Source text Start Marker
Most of the time, that’s the end of it; the person simply tries again with the next passerby. But sometimes, for instance while we were walking to get Indian food last night, the sidestepped person goes bananas and starts yelling about how rude it is to not even listen to what he was going to ask, reasoning that tugged directly at Plucky’s guiltstrings.
So I circled back and told the man to go ahead and ask me his question. Only instead of asking the question, he launched into a longggg preamble about “respect,” with all these sub-sections and bullet points and a sad lack of question marks. I was crabby and hungry and the naan bread was calling, so I not very nicely began to count down the dwindling seconds of my patience on my hand digits, “5…4….3…” This total rudeness struck the man as rude, and suddenly he’s all screaming and FUCK-YOU-ing and pedaling furiously after us on his bike.
Which is how I wound up yelling in the middle of Grand Avenue that “My ears are not trashcans!” And then, pointing at one of the public trashcans on the street, inviting the man to insert his “mouth into the trashcan!”
Source text End Marker
Records provided Start Marker
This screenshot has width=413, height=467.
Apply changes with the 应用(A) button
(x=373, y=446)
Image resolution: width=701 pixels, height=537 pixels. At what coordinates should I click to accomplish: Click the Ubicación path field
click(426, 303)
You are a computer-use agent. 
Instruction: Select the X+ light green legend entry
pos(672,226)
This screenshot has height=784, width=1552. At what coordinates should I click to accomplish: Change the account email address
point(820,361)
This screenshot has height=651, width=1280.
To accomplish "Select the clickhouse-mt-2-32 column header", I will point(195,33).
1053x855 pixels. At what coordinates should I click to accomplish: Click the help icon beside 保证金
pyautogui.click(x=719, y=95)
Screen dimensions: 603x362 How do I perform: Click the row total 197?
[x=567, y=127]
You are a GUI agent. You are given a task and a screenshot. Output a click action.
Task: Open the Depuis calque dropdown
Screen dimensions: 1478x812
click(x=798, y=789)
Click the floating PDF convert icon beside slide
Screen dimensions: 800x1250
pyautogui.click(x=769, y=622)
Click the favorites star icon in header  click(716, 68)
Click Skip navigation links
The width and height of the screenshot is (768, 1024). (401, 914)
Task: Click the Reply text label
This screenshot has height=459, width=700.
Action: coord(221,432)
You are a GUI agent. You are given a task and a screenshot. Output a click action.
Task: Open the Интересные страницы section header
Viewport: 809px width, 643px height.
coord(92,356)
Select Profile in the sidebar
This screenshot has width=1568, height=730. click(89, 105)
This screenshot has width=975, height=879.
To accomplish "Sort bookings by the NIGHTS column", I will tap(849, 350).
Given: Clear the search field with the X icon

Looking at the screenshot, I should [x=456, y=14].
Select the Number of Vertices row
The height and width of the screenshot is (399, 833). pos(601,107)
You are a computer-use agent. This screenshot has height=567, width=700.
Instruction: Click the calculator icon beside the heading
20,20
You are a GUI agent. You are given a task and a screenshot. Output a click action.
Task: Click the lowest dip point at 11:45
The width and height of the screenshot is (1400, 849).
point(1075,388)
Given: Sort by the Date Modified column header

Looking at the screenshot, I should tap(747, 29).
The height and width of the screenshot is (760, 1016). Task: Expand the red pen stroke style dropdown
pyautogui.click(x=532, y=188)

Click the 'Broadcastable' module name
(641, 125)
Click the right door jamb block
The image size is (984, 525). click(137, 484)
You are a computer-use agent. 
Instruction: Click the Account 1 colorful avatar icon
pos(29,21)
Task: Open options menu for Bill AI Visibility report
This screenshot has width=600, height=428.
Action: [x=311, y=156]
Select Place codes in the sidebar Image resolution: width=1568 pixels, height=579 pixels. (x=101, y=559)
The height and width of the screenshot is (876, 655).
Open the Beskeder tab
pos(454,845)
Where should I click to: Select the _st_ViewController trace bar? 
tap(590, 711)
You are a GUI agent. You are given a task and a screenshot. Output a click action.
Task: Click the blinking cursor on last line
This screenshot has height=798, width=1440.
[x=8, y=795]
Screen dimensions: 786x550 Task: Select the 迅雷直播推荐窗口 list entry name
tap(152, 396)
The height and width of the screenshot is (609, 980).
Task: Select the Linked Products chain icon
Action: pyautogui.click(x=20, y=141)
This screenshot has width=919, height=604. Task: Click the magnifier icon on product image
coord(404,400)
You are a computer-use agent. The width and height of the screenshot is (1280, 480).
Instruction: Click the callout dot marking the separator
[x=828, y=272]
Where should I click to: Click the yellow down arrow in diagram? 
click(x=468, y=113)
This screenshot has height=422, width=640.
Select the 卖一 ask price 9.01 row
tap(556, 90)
Records provided End Marker
◆ Using the information
1. List every word or phrase that the anecdote encloses in double quotation marks.
2. Reproduce the anecdote word for word, starting at "So I circled" and ending at "on his bike.".
None of the records are needed here.

◆ Responses to the exercise
1.
- respect,
- 5…4….3…
- My ears are not trashcans!
- mouth into the trashcan!

2.
So I circled back and told the man to go ahead and ask me his question. Only instead of asking the question, he launched into a longggg preamble about “respect,” with all these sub-sections and bullet points and a sad lack of question marks. I was crabby and hungry and the naan bread was calling, so I not very nicely began to count down the dwindling seconds of my patience on my hand digits, “5…4….3…” This total rudeness struck the man as rude, and suddenly he’s all screaming and FUCK-YOU-ing and pedaling furiously after us on his bike.